Notes: CoreLogic reports the year-over-year change. The headline for this post is for the change from November to December 2010. The CoreLogic HPI is a three month weighted average of October, November, and December and is not seasonally adjusted (NSA).
CoreLogic … released its December Home Price Index (HPI) which shows that home prices in the U.S. declined for the fifth month in a row. According to the CoreLogic HPI, national home prices, including distressed sales, declined by 5.46 per cent in December 2010 compared to December 2009 and declined by 4.39 per cent in November 2010 compared to November 2009.
Excluding distressed sales, year-over-year prices declined by 2.31 per cent in December 2010 compared to December 2009 and declined by 2.81 per cent in November 2010 compared to November 2009.

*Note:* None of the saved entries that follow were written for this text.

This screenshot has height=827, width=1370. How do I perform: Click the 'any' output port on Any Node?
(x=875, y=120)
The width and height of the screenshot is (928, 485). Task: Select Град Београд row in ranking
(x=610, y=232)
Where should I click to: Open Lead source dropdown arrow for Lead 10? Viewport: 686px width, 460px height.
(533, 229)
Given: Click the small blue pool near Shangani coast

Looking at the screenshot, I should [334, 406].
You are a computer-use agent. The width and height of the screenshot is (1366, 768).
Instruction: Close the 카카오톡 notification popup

According to Mark Fleming, chief economist with CoreLogic, 2010 was a year of ups and downs as a result of the improvements brought on by the tax credits followed by the declines that occurred when they expired. “It was a bumpy ride which ended with a net gain/loss of zero. Despite the continued monthly decline in home prices and year-over-year depreciation, we’re encouraged that on an annual basis we’re unchanged relative to a year ago. Excess supply continues to drive prices downward, but the silver lining is that the rate of decline is decelerating,” he said.
This graph shows the national CoreLogic HPI data since 1976. January 2000 = 100.
The index is down 5.46% over the last year, and off 31.6% from the peak.
This is the fifth straight month of year-over-year declines, and the sixth straight month of month-to-month declines. The index is only 0.07% above the low set in March 2009 (essentially at the low), and I expect to see a new post-bubble low for this index with the January release.